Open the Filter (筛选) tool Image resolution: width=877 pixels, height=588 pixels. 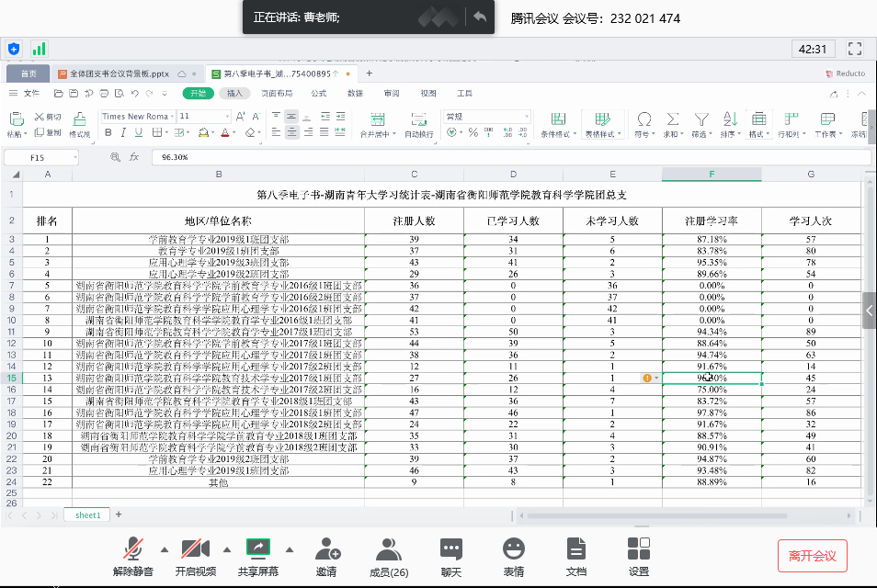tap(701, 122)
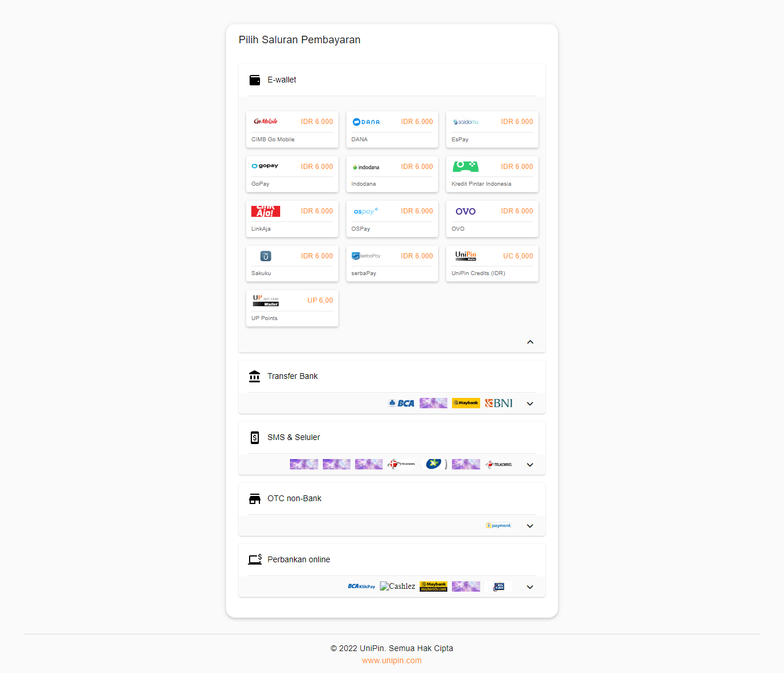Select the OSPay payment card
Image resolution: width=784 pixels, height=673 pixels.
pos(392,219)
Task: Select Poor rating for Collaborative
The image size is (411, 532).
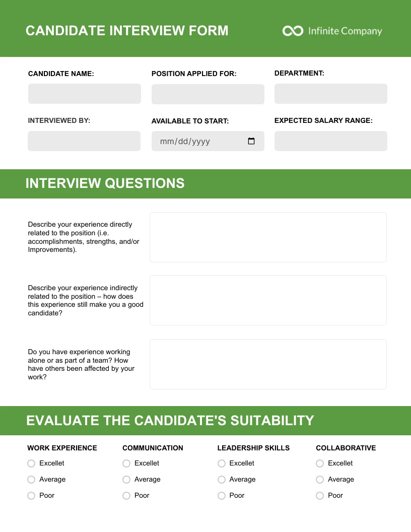Action: pyautogui.click(x=320, y=496)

================

:: The task ::
Nothing but the lines from the one containing "Task: Select Poor rating for Collaborative" through the last line of the listing should be copied, each word for word and without pictures.

:: Result for this exercise ::
Task: Select Poor rating for Collaborative
The image size is (411, 532).
Action: pyautogui.click(x=320, y=496)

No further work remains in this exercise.